The boatman released his pole and, guided only casually by him, the boat began to move downstream again. Quietly they moved down the calm and sacred river that had come down to earth so that its waters might flow over the ashes of those long dead, and that would continue to flow long after the human race had, through hatred and knowledge, burned itself out.





15.16


FOR the last few weeks Mahesh Kapoor had been in two minds – two uncertain and troubled minds – about whether to go back to the Congress Party. He, who was so full of definite, often dismissive, opinion, had found himself lost in a dust-storm of indecision.

Too many factors were whirling around in his head and each time they came to rest they formed a new configuration.

What the Chief Minister had said to him in his garden; what the Nawab Sahib had said to him at the Fort; the visit to Prem Nivas of the seceder from U.P. who had rejoined the Congress; Baba’s advice in Debaria; Nehru’s coup; Rafi Sahib’s circuitous return to the fold; his own beloved legislation which he wanted to make sure did not merely moulder on the statute-books; irritat- ingly enough, even his wife’s unspoken but palpable view of the whole matter: all these told him to go back to the party that, until his slow but thorough disillusionment, had unquestionably been his home.

Things had doubtless changed greatly since that disillusionment. And yet, when he thought about it deeply, how much had really changed?
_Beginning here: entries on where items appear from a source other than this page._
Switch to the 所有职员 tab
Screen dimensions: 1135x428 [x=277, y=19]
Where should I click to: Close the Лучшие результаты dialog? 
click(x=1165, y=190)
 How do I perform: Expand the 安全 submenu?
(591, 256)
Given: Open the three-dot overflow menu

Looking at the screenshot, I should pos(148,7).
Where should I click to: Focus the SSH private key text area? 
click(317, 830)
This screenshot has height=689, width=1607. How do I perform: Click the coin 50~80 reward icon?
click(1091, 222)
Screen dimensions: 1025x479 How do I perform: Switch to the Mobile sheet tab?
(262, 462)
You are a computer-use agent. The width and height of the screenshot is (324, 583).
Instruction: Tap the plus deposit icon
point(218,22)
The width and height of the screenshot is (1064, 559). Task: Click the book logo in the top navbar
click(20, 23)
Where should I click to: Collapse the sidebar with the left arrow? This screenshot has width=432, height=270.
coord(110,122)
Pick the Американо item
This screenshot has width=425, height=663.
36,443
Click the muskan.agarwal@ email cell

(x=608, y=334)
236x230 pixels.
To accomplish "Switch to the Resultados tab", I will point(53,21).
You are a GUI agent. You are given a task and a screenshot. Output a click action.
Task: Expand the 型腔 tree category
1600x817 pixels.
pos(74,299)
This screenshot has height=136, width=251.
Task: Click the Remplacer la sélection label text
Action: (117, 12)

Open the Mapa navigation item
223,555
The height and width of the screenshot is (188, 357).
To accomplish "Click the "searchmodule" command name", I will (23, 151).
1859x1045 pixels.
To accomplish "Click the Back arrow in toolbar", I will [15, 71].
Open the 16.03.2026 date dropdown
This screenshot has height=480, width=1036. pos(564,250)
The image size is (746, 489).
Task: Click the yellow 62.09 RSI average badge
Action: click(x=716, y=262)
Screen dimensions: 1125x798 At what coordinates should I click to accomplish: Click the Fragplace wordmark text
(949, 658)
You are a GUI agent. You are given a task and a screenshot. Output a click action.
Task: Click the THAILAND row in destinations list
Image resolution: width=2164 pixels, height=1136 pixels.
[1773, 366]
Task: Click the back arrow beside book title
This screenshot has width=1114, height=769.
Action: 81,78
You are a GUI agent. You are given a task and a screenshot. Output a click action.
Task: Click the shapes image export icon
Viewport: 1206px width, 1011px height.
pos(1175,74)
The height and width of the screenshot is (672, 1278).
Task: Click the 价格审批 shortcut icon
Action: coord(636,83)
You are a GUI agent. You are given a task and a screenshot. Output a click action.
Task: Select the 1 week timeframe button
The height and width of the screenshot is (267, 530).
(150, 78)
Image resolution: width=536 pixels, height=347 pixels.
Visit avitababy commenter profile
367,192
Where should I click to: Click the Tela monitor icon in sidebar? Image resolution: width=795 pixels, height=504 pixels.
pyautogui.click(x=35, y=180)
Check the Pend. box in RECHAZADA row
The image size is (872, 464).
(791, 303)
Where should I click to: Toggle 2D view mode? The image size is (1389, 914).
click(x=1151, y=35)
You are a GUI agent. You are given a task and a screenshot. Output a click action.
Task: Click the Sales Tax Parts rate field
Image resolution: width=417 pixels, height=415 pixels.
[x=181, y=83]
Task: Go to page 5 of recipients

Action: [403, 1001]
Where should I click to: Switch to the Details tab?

Could he belong in a party that contained – could he bear to belong to a government that might possibly be run by – the likes of the present Home Minister? The list of Congress candidates that was being drawn up in the state did nothing to dispel his disillusionment. Nor, after his talk with his old Parliamentary Secretary, could he honestly claim to himself that he sensed in Nehru any new surge of decisiveness. Nehru could not even ensure the passage of his favourite bill through Parliament. Compromise and muddle had reigned, and compromise and muddle would reign.